SEATTLE -- Some antitrust experts predict the Justice Department won't settle its landmark case against Microsoft Corp. until President Clinton leaves office.
The predictions were made by Microsoft legal consultant C. Boyden Gray, who served as an aide to Presidents Reagan and Bush, and Nicholas Economides, dean of New York University's Stern School of Business, at an NYU legal conference on the case held late last week.
"I think the likelihood is that it will be settled," Gray said -- but after the November election. The Justice Department would be "more the same with Gore, but there would be a change. Any administration is going to put new people in."
Economides predicted an appeals court would overturn the trial court's finding that Microsoft illegally tied its Internet Explorer Web browser to its Windows operating system.
The weakened case would be settled under Al Gore or George W. Bush, he said -- but not Clinton. "I think the current administration would have a hard time settling," he said.

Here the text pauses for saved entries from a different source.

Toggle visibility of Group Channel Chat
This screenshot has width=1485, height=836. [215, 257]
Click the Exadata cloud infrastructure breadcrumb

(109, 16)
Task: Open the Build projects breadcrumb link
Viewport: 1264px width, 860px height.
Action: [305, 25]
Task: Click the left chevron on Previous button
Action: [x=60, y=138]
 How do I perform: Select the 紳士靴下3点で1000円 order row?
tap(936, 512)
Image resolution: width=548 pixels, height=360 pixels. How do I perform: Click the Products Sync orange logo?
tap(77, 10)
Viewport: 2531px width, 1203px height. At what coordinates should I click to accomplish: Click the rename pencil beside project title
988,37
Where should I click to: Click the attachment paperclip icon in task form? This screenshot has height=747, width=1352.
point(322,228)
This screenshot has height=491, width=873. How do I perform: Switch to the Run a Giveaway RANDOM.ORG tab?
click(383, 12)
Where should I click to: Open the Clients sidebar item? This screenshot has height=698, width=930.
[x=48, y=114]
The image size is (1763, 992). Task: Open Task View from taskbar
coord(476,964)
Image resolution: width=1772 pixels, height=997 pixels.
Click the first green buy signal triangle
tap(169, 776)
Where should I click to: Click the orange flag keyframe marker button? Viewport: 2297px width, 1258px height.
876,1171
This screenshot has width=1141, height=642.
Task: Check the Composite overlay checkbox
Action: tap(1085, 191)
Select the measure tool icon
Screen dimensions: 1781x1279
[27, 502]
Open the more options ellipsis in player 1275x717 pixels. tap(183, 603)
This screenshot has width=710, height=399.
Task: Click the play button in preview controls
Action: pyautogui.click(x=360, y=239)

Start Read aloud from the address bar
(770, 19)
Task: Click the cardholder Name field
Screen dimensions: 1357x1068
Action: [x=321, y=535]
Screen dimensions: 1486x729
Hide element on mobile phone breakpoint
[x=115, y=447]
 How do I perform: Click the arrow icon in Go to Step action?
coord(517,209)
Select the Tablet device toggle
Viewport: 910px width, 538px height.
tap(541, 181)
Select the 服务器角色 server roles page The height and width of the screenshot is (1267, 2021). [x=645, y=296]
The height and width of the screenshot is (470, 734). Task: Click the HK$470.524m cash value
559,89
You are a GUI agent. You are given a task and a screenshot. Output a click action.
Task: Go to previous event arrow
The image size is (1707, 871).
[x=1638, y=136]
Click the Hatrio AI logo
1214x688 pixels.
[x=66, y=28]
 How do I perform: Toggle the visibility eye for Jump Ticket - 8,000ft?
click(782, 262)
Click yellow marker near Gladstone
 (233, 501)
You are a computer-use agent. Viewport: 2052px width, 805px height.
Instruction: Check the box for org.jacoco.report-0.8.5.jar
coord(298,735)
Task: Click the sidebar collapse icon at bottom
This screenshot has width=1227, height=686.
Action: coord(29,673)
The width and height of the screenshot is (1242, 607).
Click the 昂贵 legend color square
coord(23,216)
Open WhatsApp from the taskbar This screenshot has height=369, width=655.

Microsoft's legal fees would reach $6 billion by that time, Economides said, and the lengthy legal battle would leave the company unable to make acquisitions it might otherwise pursue over the next two years.
If Bush is elected, his antitrust enforcers would likely bring a less impassioned approach, Economides said.
"But I wouldn't be surprised if Gore cut a deal as well," he said. "His incentive would be: `It's an old case, we inherited it -- let's come up with a solution everyone can be happy with."'
GOP front-runner Bush has criticized Justice Department handling of the case, saying he hopes government lawyers don't ruin the nation's largest software maker. But a spokesman for Bush declined to say whether Bush would side with Microsoft if he were elected.
The government late last month outlined its proposal to halve the company -- into one selling the Windows operating system and another selling software applications. Microsoft is scheduled to present its own proposal Wednesday.